### Problem
Print the following records verbatim, line for line.
::::::::::
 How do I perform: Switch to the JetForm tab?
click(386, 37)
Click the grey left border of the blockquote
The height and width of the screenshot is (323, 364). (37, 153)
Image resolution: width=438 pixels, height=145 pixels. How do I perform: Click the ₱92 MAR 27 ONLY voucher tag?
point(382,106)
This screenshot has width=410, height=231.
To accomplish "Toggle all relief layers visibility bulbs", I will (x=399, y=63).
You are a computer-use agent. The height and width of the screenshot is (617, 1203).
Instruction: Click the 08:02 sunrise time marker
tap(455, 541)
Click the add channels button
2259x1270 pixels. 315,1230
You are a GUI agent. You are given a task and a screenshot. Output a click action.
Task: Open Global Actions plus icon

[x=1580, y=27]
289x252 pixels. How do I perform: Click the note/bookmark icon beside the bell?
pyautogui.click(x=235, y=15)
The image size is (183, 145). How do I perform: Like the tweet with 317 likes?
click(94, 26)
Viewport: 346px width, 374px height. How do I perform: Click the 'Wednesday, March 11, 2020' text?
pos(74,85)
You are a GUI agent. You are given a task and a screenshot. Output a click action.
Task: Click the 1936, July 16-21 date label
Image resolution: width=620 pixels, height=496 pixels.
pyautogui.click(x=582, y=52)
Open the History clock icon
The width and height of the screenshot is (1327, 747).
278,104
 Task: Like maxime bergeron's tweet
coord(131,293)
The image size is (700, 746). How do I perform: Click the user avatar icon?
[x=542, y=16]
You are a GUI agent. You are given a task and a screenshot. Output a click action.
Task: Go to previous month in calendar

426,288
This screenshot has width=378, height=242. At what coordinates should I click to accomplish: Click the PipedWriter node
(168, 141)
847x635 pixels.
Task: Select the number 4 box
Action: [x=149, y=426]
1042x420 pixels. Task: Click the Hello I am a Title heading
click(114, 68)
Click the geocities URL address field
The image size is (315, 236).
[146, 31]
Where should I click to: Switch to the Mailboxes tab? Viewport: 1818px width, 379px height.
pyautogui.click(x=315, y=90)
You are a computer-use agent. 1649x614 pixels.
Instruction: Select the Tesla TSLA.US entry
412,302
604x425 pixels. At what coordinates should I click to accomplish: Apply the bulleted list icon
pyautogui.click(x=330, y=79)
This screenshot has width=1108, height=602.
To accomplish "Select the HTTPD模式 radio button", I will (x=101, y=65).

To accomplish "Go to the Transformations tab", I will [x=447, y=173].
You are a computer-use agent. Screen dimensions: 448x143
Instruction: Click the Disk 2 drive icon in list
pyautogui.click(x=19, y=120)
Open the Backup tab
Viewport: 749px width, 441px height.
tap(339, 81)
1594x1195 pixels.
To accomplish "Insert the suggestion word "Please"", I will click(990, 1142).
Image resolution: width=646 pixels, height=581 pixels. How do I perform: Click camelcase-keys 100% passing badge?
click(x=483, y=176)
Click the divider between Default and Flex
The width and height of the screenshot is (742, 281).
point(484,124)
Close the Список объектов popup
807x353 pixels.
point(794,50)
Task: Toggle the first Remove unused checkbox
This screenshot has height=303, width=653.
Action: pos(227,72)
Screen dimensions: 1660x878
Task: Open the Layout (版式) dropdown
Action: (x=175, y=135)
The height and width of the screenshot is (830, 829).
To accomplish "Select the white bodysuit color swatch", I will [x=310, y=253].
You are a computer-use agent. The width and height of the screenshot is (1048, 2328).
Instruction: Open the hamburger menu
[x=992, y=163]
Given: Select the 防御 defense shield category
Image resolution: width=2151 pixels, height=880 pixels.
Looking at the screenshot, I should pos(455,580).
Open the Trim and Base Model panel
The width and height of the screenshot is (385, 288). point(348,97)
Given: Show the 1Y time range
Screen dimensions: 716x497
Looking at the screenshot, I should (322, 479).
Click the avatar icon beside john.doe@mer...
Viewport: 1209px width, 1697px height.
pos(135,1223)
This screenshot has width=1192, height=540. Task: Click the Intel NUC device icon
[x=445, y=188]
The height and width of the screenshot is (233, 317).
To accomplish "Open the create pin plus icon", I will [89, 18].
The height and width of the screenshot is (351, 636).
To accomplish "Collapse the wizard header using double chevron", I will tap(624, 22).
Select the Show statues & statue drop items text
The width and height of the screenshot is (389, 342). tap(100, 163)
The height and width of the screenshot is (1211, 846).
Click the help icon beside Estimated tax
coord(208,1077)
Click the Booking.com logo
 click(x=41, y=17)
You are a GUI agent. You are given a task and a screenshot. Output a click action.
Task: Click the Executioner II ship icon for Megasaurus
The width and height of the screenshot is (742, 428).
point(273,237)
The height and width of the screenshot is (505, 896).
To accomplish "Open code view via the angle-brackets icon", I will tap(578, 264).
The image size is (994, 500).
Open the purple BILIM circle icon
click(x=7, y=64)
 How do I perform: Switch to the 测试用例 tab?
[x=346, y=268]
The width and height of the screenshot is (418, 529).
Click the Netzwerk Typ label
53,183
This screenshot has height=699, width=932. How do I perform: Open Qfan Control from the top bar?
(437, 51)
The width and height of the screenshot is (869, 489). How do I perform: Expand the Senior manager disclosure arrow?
::::::::::
### Written solution
 How do I perform: Switch to the JetForm tab?
click(386, 37)
Click the grey left border of the blockquote
The height and width of the screenshot is (323, 364). (37, 153)
Image resolution: width=438 pixels, height=145 pixels. How do I perform: Click the ₱92 MAR 27 ONLY voucher tag?
point(382,106)
This screenshot has width=410, height=231.
To accomplish "Toggle all relief layers visibility bulbs", I will (x=399, y=63).
You are a computer-use agent. The height and width of the screenshot is (617, 1203).
Instruction: Click the 08:02 sunrise time marker
tap(455, 541)
Click the add channels button
2259x1270 pixels. 315,1230
You are a GUI agent. You are given a task and a screenshot. Output a click action.
Task: Open Global Actions plus icon

[x=1580, y=27]
289x252 pixels. How do I perform: Click the note/bookmark icon beside the bell?
pyautogui.click(x=235, y=15)
The image size is (183, 145). How do I perform: Like the tweet with 317 likes?
click(94, 26)
Viewport: 346px width, 374px height. How do I perform: Click the 'Wednesday, March 11, 2020' text?
pos(74,85)
You are a GUI agent. You are given a task and a screenshot. Output a click action.
Task: Click the 1936, July 16-21 date label
Image resolution: width=620 pixels, height=496 pixels.
pyautogui.click(x=582, y=52)
Open the History clock icon
The width and height of the screenshot is (1327, 747).
278,104
 Task: Like maxime bergeron's tweet
coord(131,293)
The image size is (700, 746). How do I perform: Click the user avatar icon?
[x=542, y=16]
You are a GUI agent. You are given a task and a screenshot. Output a click action.
Task: Go to previous month in calendar

426,288
This screenshot has width=378, height=242. At what coordinates should I click to accomplish: Click the PipedWriter node
(168, 141)
847x635 pixels.
Task: Select the number 4 box
Action: [x=149, y=426]
1042x420 pixels. Task: Click the Hello I am a Title heading
click(114, 68)
Click the geocities URL address field
The image size is (315, 236).
[146, 31]
Where should I click to: Switch to the Mailboxes tab? Viewport: 1818px width, 379px height.
pyautogui.click(x=315, y=90)
You are a computer-use agent. 1649x614 pixels.
Instruction: Select the Tesla TSLA.US entry
412,302
604x425 pixels. At what coordinates should I click to accomplish: Apply the bulleted list icon
pyautogui.click(x=330, y=79)
This screenshot has width=1108, height=602.
To accomplish "Select the HTTPD模式 radio button", I will (x=101, y=65).

To accomplish "Go to the Transformations tab", I will [x=447, y=173].
You are a computer-use agent. Screen dimensions: 448x143
Instruction: Click the Disk 2 drive icon in list
pyautogui.click(x=19, y=120)
Open the Backup tab
Viewport: 749px width, 441px height.
tap(339, 81)
1594x1195 pixels.
To accomplish "Insert the suggestion word "Please"", I will click(990, 1142).
Image resolution: width=646 pixels, height=581 pixels. How do I perform: Click camelcase-keys 100% passing badge?
click(x=483, y=176)
Click the divider between Default and Flex
The width and height of the screenshot is (742, 281).
point(484,124)
Close the Список объектов popup
807x353 pixels.
point(794,50)
Task: Toggle the first Remove unused checkbox
This screenshot has height=303, width=653.
Action: pos(227,72)
Screen dimensions: 1660x878
Task: Open the Layout (版式) dropdown
Action: (x=175, y=135)
The height and width of the screenshot is (830, 829).
To accomplish "Select the white bodysuit color swatch", I will [x=310, y=253].
You are a computer-use agent. The width and height of the screenshot is (1048, 2328).
Instruction: Open the hamburger menu
[x=992, y=163]
Given: Select the 防御 defense shield category
Image resolution: width=2151 pixels, height=880 pixels.
Looking at the screenshot, I should pos(455,580).
Open the Trim and Base Model panel
The width and height of the screenshot is (385, 288). point(348,97)
Given: Show the 1Y time range
Screen dimensions: 716x497
Looking at the screenshot, I should (322, 479).
Click the avatar icon beside john.doe@mer...
Viewport: 1209px width, 1697px height.
pos(135,1223)
This screenshot has width=1192, height=540. Task: Click the Intel NUC device icon
[x=445, y=188]
The height and width of the screenshot is (233, 317).
To accomplish "Open the create pin plus icon", I will [89, 18].
The height and width of the screenshot is (351, 636).
To accomplish "Collapse the wizard header using double chevron", I will tap(624, 22).
Select the Show statues & statue drop items text
The width and height of the screenshot is (389, 342). tap(100, 163)
The height and width of the screenshot is (1211, 846).
Click the help icon beside Estimated tax
coord(208,1077)
Click the Booking.com logo
 click(x=41, y=17)
You are a GUI agent. You are given a task and a screenshot. Output a click action.
Task: Click the Executioner II ship icon for Megasaurus
The width and height of the screenshot is (742, 428).
point(273,237)
The height and width of the screenshot is (505, 896).
To accomplish "Open code view via the angle-brackets icon", I will tap(578, 264).
The image size is (994, 500).
Open the purple BILIM circle icon
click(x=7, y=64)
 How do I perform: Switch to the 测试用例 tab?
[x=346, y=268]
The width and height of the screenshot is (418, 529).
Click the Netzwerk Typ label
53,183
This screenshot has height=699, width=932. How do I perform: Open Qfan Control from the top bar?
(437, 51)
The width and height of the screenshot is (869, 489). How do I perform: Expand the Senior manager disclosure arrow?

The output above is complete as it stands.